# [Dataset excerpts]
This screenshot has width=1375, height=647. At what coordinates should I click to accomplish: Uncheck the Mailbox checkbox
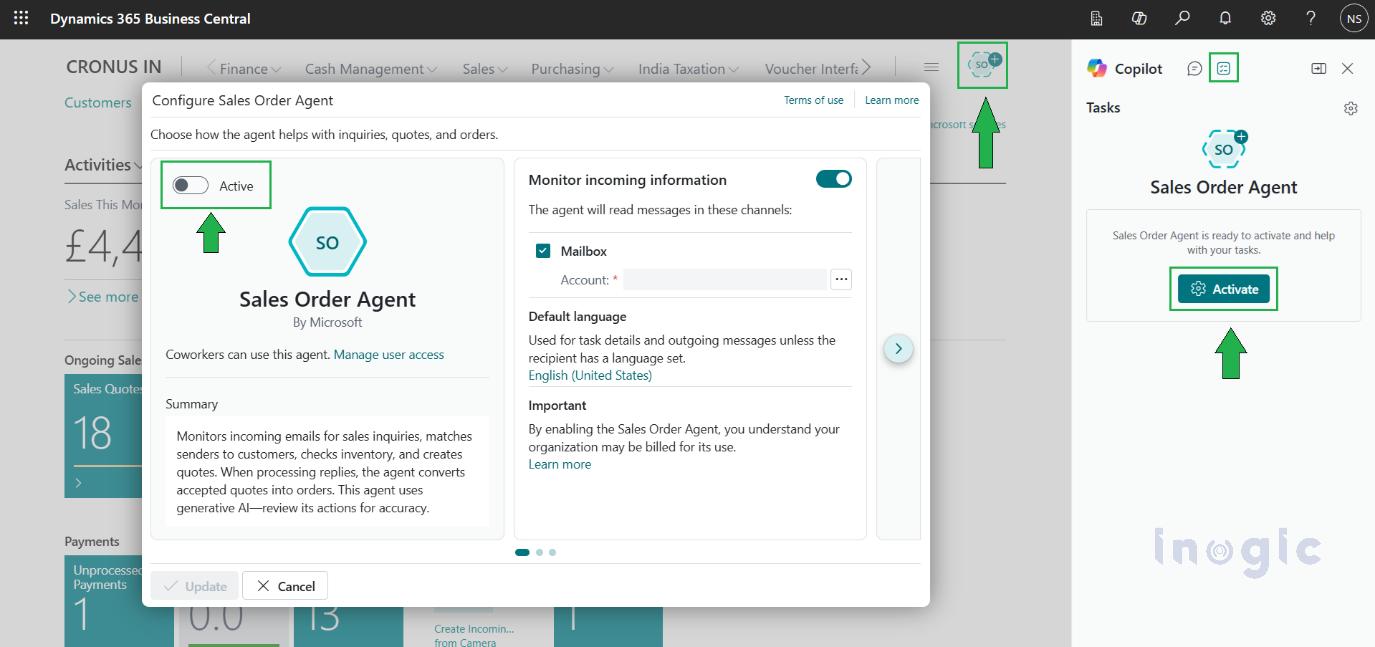(x=543, y=251)
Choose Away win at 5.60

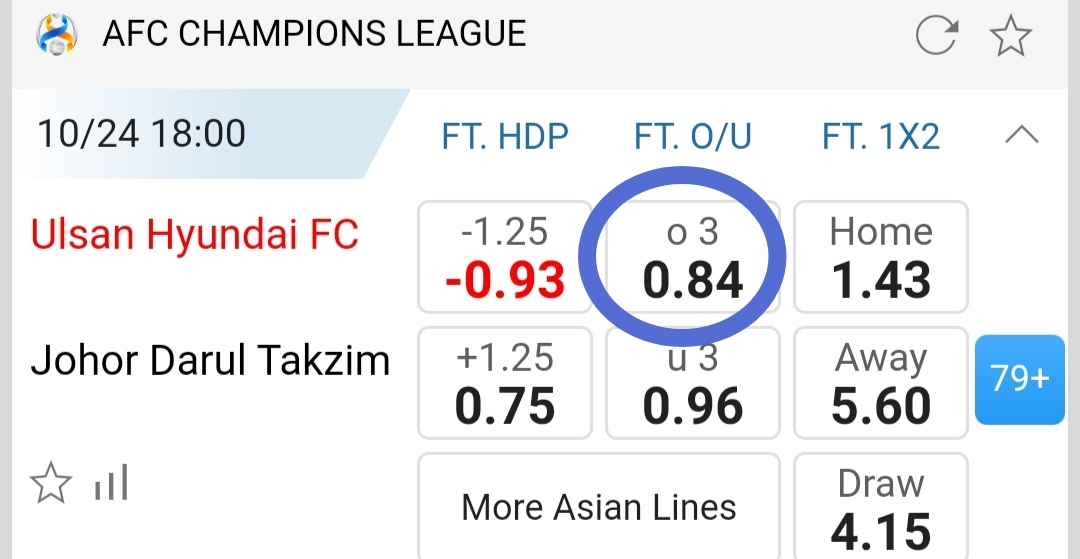[881, 383]
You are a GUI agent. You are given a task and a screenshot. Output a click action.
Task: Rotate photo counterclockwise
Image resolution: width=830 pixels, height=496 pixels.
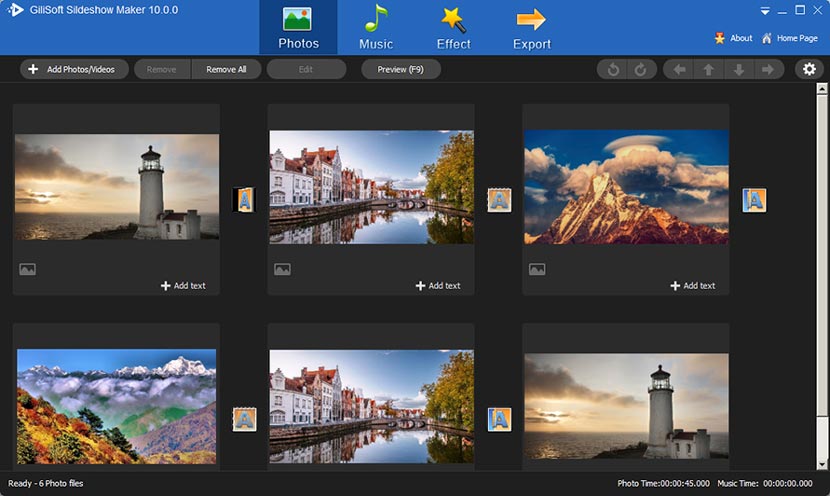click(x=612, y=69)
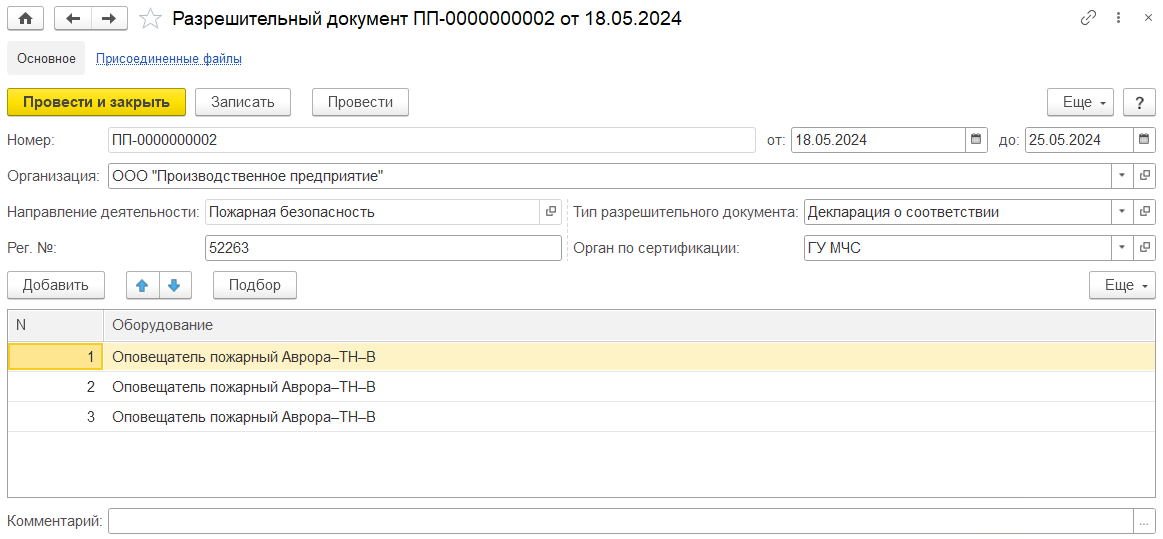This screenshot has width=1163, height=539.
Task: Add document to favorites with star
Action: point(150,18)
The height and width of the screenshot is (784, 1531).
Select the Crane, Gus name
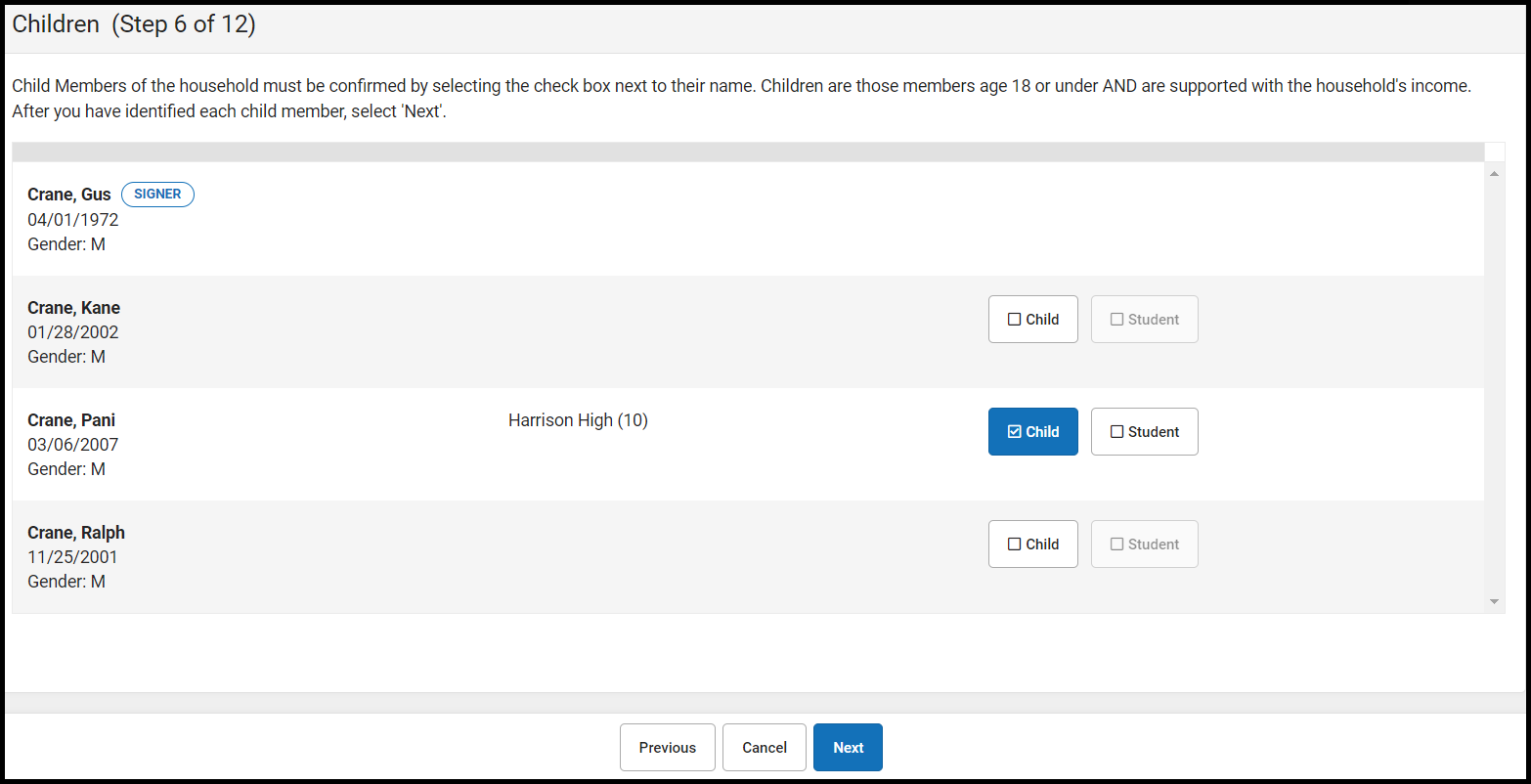click(69, 195)
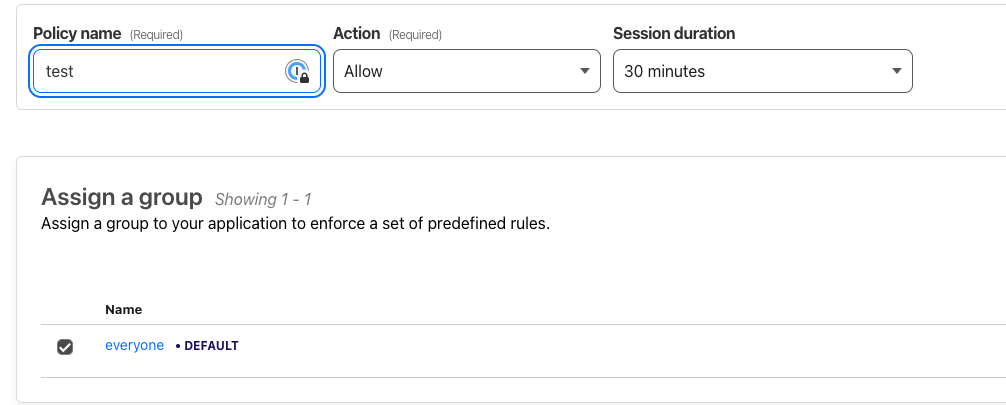
Task: Click the 30 minutes value text
Action: (x=664, y=72)
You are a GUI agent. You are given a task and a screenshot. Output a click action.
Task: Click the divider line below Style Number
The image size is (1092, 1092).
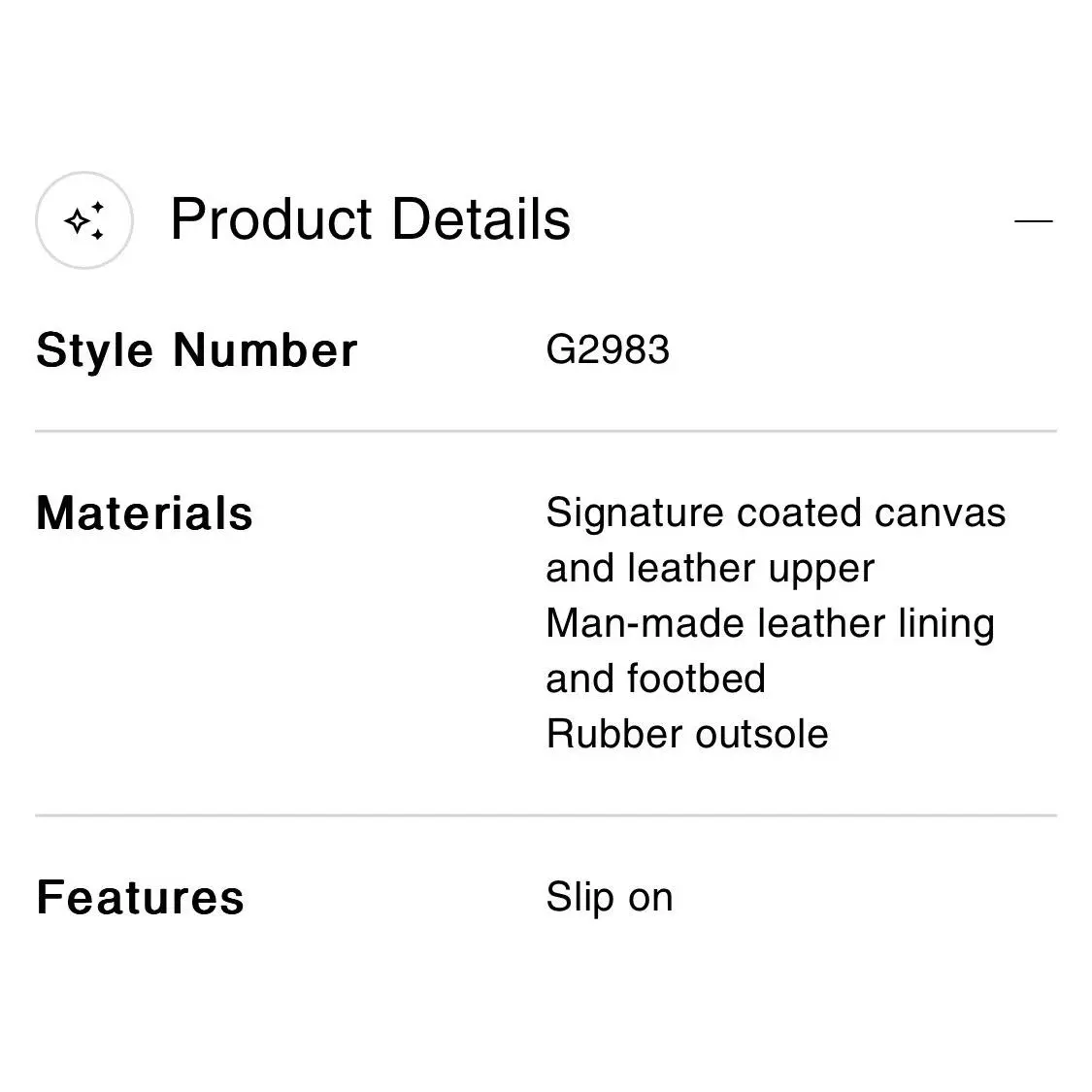[x=546, y=431]
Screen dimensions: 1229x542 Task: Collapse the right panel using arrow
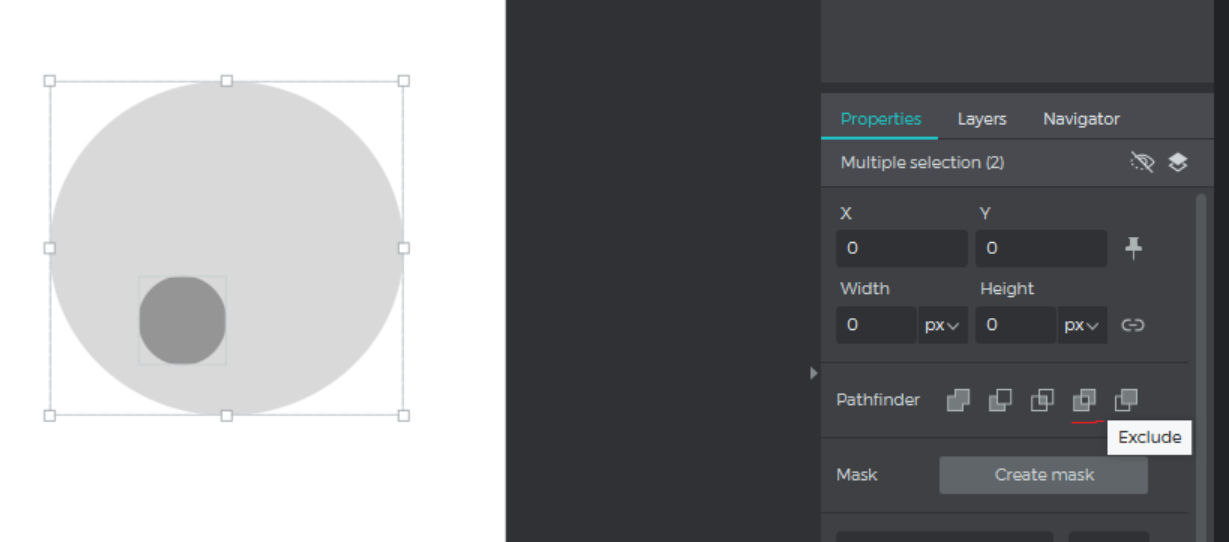click(814, 373)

# [Work to be completed]
Only the pictures are to be left out; print everything else in the listing exactly.

# [Response box]
This screenshot has width=1375, height=647. At what coordinates should I click to accomplish: Uncheck the Mailbox checkbox
(x=543, y=251)
Choose Away win at 5.60

[881, 383]
You are a GUI agent. You are given a task and a screenshot. Output a click action.
Task: Rotate photo counterclockwise
Image resolution: width=830 pixels, height=496 pixels.
click(x=612, y=69)
This screenshot has width=1163, height=539.
Task: Add document to favorites with star
Action: point(150,18)
The height and width of the screenshot is (784, 1531).
Select the Crane, Gus name
click(69, 195)
Task: Click the 30 minutes value text
Action: (x=664, y=72)
You are a GUI agent. You are given a task and a screenshot. Output a click action.
Task: Click the divider line below Style Number
The image size is (1092, 1092).
[x=546, y=431]
Screen dimensions: 1229x542 Task: Collapse the right panel using arrow
click(814, 373)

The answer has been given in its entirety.